TOOL_DESCRIPTION = "Does something custom."
TOOL_SCHEMA = {"type": "object", "properties": {"input": {"type": "string"}}}

def handle(data: dict) -> dict:
    return {"result": f"processed: {data.get('input', '')}"}

Plugins are discovered on bridge startup. Unknown tools from the Zig agent automatically fall through to the bridge, which routes them to the matching plugin handler. Built-in tool names cannot be overridden.

Configuration

# Environment variables
export KRILLCLAW_MODEL=claude-opus-4-6
export KRILLCLAW_PROVIDER=claude
export KRILLCLAW_BASE_URL=https://my-proxy.com
export KRILLCLAW_SYSTEM_PROMPT="You are a Go expert..."
// .krillclaw.json (project-level config)
{
  "model": "claude-sonnet-4-5-20250929",
  "provider": "claude",
  "max_tokens": 8192,
  "streaming": true
}

Config precedence: CLI flags → environment variables → config file.

REPL Commands

Command Description
/help Show help
/quit /exit /q Exit
/model <name> Switch model
/provider <name> Switch provider

Design Decisions

Decision Rationale
Hand-rolled JSON std.json adds unnecessary code. KrillClaw only needs key extraction + body building. 501 lines, zero deps.
Vtable transports Same binary works over HTTP, BLE, or Serial. Swap physical layer without touching agent logic.
FNV-1a loop detection Detect stuck LLM loops in constant memory (128 bytes). Critical for embedded.
Priority-based truncation When context fills, drop assistant text first, keep tool results. Keeps working memory functional.
Substring search, not regex Regex engines are ~10K+ lines. std.mem.indexOf covers 90%+ of agent search use cases.

Testing

zig build test        # 39 inline unit tests
bash test/integration.sh  # 9 integration tests

Tests cover JSON parsing, SSE streaming, arena allocation, context truncation, tool execution, glob matching, and security injection attempts.
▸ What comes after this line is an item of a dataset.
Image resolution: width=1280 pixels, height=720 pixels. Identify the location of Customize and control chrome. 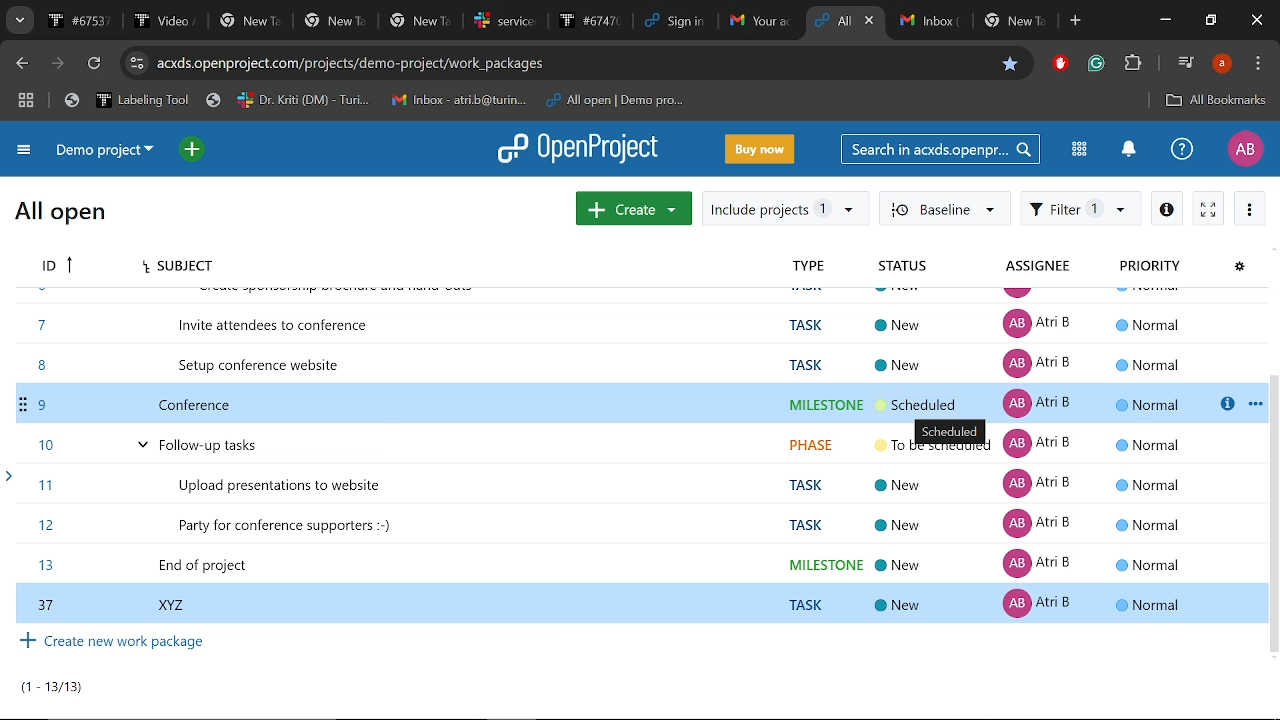
(1257, 64).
CI runs on every push with a binary size gate (<600KB).

Building

zig build                              # Debug build
zig build -Doptimize=ReleaseSmall      # Smallest binary
zig build test                         # Run all tests
zig build size                         # Report binary size

Security

KrillClaw executes tools with the permissions of the running user. Do not run with elevated privileges. Use profiles and sandbox mode to restrict tool access.

BLE and Serial transports do not currently include encryption or authentication. Use only on trusted networks.

See SECURITY.md for reporting vulnerabilities.

Known Limitations

  • JSON parser is flat — finds first matching key at any depth (works for LLM API responses where keys are unambiguous)
  • Token estimation is heuristic — ~4 chars/token approximation, not billing-accurate
  • Session persistence via bridge — save/load conversation history through bridge tools
  • BLE transport is protocol-only — real hardware needs platform BLE SDK linking
  • Serial baud uses stty — Linux/macOS only
  • Requires Zig 0.15+

License

BSL 1.1 — Business Source License. Converts to Apache 2.0 after 3 years (Change Date: 2029-02-17).

KrillClaw is source-available, not open source. You can read, build, and modify the code. Commercial use above the license thresholds requires a commercial license. See LICENSE for full terms.

Contributing

Contributions welcome under BSL 1.1. See CONTRIBUTING.md for guidelines.


Built with Zig. No frameworks were harmed in the making of this runtime.